THE EXERCISE: Retype the entries word for word, starting at the line that contains "[Navigeer naar de homepagina] (206, 1084)" and ending at the final line of the entries.
....
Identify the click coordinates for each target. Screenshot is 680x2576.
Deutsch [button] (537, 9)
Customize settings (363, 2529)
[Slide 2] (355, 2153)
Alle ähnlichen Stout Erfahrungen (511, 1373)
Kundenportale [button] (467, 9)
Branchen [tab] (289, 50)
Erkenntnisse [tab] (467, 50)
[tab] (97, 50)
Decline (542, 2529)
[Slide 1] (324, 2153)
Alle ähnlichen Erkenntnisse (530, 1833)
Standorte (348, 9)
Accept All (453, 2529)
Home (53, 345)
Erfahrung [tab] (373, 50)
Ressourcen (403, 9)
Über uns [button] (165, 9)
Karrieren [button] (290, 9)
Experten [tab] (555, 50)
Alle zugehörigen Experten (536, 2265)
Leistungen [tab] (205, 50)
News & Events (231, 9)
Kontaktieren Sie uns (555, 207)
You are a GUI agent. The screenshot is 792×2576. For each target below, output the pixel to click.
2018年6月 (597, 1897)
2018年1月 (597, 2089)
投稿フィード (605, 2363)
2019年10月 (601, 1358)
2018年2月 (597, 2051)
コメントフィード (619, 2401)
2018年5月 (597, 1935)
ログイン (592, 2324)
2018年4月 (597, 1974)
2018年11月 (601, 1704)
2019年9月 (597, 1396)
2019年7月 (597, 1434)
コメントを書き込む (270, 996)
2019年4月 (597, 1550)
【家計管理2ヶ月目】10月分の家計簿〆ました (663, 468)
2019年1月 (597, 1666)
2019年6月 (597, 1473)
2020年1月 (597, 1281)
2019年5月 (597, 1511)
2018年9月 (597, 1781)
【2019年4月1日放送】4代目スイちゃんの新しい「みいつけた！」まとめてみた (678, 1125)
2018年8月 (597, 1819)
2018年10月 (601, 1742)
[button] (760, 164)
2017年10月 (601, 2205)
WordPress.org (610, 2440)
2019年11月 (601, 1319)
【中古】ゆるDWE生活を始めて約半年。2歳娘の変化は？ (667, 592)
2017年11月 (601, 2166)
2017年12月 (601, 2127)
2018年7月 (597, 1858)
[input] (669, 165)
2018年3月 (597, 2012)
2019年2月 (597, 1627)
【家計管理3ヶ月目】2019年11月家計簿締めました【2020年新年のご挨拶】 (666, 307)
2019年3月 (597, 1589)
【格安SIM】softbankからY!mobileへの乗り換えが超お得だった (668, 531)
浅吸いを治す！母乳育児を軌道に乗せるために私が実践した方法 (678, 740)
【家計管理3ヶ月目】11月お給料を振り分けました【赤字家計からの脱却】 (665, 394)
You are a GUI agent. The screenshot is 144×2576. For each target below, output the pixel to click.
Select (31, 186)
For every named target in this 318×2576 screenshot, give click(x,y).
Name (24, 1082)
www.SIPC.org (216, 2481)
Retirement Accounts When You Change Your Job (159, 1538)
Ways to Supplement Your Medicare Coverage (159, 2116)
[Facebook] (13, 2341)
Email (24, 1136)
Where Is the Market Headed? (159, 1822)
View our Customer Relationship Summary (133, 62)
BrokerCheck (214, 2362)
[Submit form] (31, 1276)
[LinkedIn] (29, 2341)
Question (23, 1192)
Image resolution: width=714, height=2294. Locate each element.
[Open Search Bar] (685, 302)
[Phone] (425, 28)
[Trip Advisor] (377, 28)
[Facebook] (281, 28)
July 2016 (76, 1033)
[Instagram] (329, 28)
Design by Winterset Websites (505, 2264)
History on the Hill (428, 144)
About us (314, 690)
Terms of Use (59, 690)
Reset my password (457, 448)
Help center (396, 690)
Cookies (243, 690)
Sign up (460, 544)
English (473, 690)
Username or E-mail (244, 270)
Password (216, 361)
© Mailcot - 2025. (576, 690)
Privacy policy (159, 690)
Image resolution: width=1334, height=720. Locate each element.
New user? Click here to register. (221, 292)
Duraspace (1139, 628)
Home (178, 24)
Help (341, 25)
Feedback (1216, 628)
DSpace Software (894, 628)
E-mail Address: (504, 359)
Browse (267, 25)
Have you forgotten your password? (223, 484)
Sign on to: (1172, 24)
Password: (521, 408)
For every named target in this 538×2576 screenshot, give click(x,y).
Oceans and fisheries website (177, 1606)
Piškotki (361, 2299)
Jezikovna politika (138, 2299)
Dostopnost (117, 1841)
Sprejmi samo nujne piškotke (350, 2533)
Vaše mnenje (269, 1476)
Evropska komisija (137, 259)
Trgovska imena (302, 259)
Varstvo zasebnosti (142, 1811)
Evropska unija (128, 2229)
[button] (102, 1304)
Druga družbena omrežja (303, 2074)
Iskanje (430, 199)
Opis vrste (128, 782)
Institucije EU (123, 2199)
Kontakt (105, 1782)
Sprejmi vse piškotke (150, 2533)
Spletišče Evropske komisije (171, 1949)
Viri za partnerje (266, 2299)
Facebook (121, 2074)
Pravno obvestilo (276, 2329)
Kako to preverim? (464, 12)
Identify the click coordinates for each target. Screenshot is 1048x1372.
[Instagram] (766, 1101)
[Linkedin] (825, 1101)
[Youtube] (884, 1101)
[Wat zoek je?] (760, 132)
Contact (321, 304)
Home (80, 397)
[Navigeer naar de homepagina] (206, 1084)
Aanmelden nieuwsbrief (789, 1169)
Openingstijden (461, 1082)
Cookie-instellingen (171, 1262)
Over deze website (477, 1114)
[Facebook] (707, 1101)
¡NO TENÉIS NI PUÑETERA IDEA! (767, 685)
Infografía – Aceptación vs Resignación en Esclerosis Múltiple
....
EXPECTED OUTPUT:
[Navigeer naar de homepagina] (206, 1084)
Aanmelden nieuwsbrief (789, 1169)
Openingstijden (461, 1082)
Cookie-instellingen (171, 1262)
Over deze website (477, 1114)
[Facebook] (707, 1101)
¡NO TENÉIS NI PUÑETERA IDEA! (767, 685)
Infografía – Aceptación vs Resignación en Esclerosis Múltiple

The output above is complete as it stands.